Problem statement:
Rewrite the records from the line that contains "Viewport: 1170px width, 540px" through the line that contains "coord(448,144)", requests included, multiplying each coordinate in the answers by 0.85 and rounding to whole numbers, with halves rounded up. Return only these lines, and leave the pictures out.

Entries shown:
## BEGIN
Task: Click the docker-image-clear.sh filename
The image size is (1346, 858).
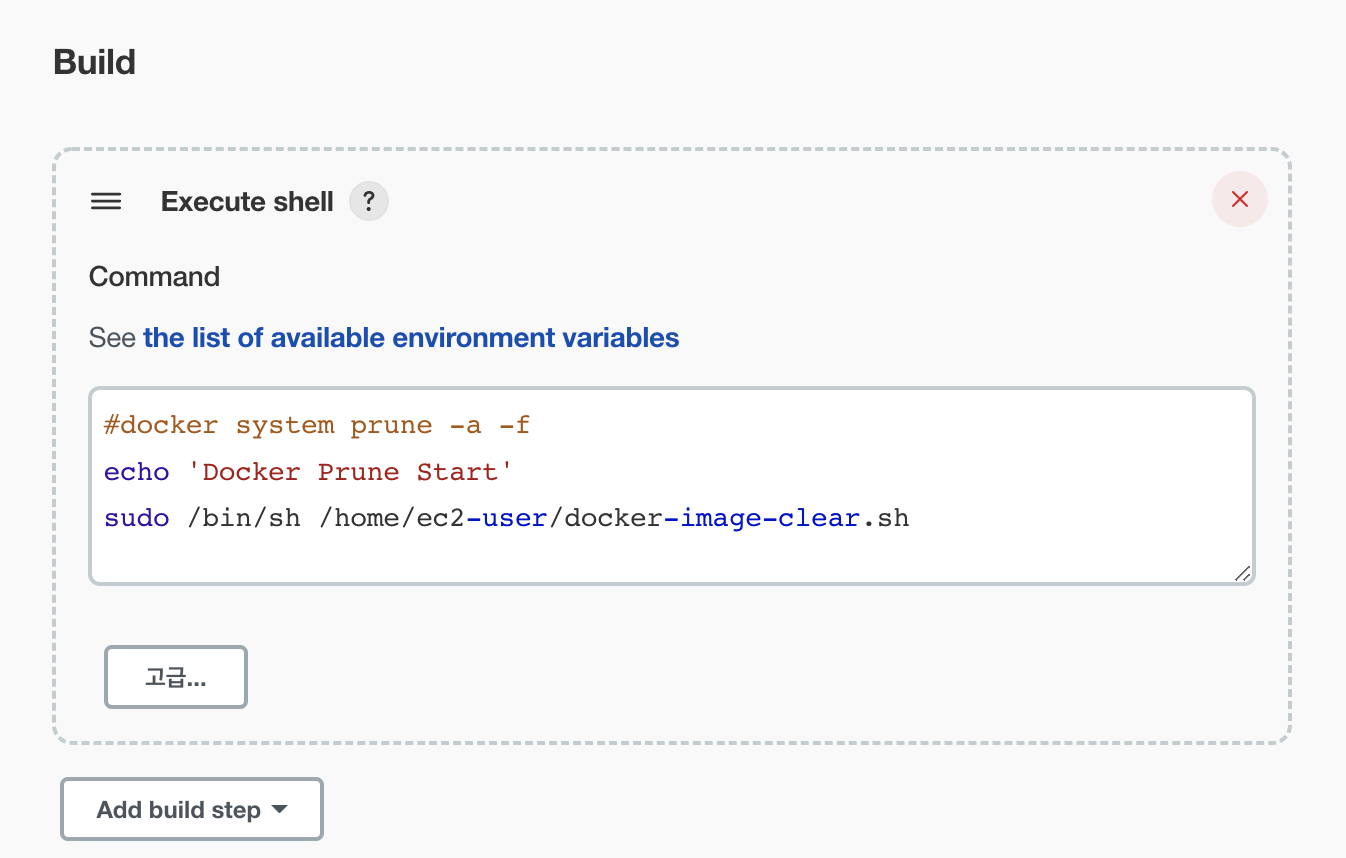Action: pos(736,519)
## END
## BEGIN
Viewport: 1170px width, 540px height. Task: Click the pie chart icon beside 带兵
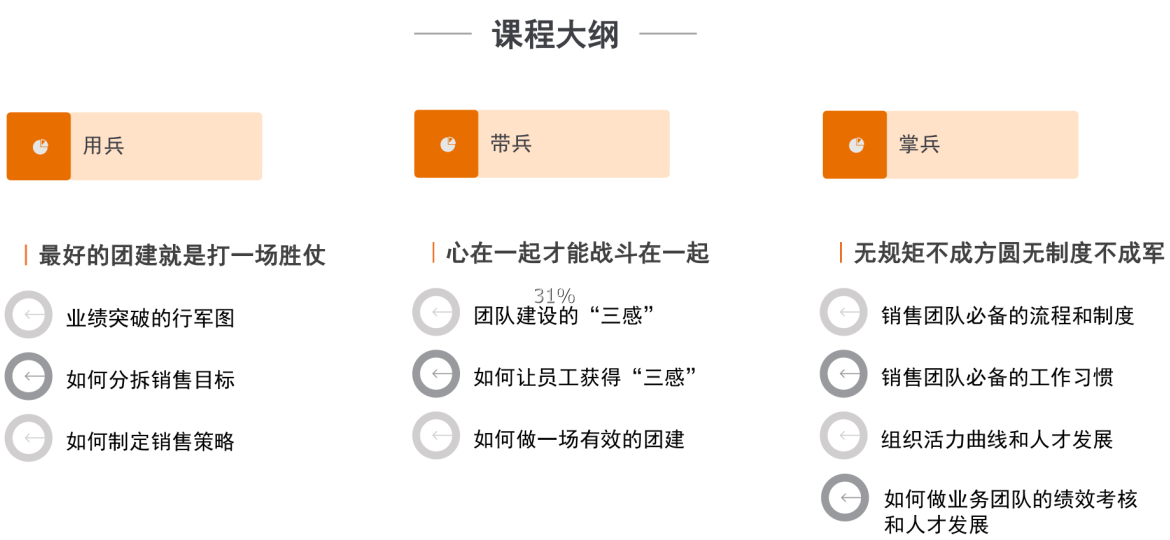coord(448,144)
## END
## BEGIN
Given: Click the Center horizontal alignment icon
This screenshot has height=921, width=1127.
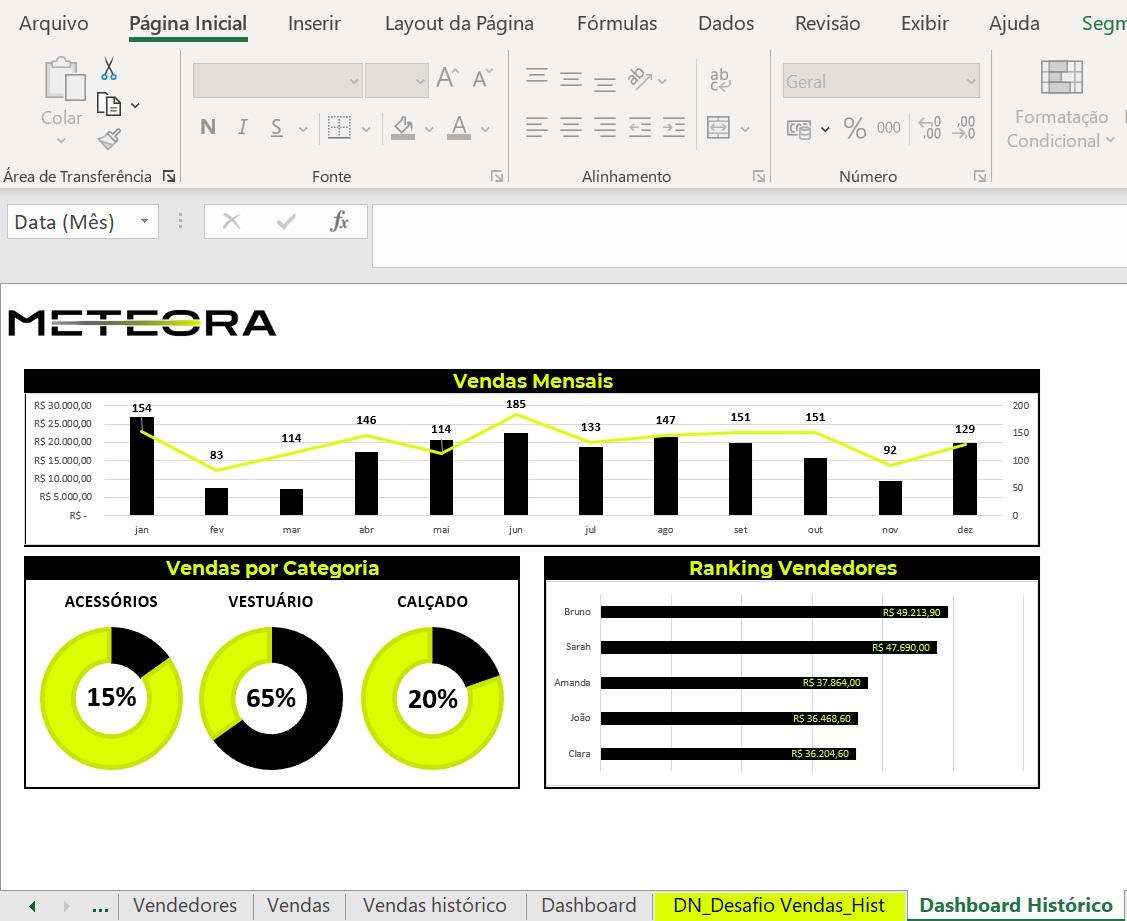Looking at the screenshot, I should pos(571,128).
## END
Output of the task:
Viewport: 1170px width, 540px height. Task: Click the pie chart icon beside 带兵
coord(381,122)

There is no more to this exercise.